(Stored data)

○ ○ ○ ○ ○ ○ ○

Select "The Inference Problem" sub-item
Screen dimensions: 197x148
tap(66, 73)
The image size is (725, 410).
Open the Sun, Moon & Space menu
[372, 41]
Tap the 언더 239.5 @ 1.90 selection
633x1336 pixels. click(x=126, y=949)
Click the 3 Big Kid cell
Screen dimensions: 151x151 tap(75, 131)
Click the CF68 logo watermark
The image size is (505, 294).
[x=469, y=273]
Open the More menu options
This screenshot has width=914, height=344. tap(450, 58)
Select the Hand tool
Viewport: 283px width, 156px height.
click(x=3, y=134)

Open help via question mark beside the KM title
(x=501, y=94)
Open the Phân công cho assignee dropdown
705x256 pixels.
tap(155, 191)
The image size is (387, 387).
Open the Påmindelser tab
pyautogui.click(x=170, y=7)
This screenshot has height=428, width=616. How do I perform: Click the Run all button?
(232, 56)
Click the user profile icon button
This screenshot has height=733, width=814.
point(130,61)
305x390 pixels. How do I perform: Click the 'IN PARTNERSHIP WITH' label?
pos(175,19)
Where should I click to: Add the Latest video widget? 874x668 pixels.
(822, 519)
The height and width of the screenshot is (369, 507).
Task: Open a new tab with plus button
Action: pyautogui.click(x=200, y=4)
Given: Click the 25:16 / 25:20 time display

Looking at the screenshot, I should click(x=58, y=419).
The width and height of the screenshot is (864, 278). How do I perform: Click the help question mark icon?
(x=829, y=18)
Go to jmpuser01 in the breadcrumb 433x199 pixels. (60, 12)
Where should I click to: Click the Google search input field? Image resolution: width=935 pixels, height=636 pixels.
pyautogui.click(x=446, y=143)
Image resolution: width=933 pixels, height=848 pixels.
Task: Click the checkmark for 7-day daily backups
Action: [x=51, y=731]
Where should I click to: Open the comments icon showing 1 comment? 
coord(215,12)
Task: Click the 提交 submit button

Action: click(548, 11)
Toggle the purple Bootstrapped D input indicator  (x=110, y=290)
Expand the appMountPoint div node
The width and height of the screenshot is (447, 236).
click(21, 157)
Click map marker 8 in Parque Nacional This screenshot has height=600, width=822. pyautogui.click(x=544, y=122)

○ ○ ○ ○ ○ ○ ○

EXERCISE DETAILS
From the entries above, print the lines beginning at the one with "Screen dimensions: 197x148" and stopping after the one with "Select the Hand tool", exactly as written and with nothing else.

RESULT
Screen dimensions: 197x148
tap(66, 73)
The image size is (725, 410).
Open the Sun, Moon & Space menu
[372, 41]
Tap the 언더 239.5 @ 1.90 selection
633x1336 pixels. click(x=126, y=949)
Click the 3 Big Kid cell
Screen dimensions: 151x151 tap(75, 131)
Click the CF68 logo watermark
The image size is (505, 294).
[x=469, y=273]
Open the More menu options
This screenshot has width=914, height=344. tap(450, 58)
Select the Hand tool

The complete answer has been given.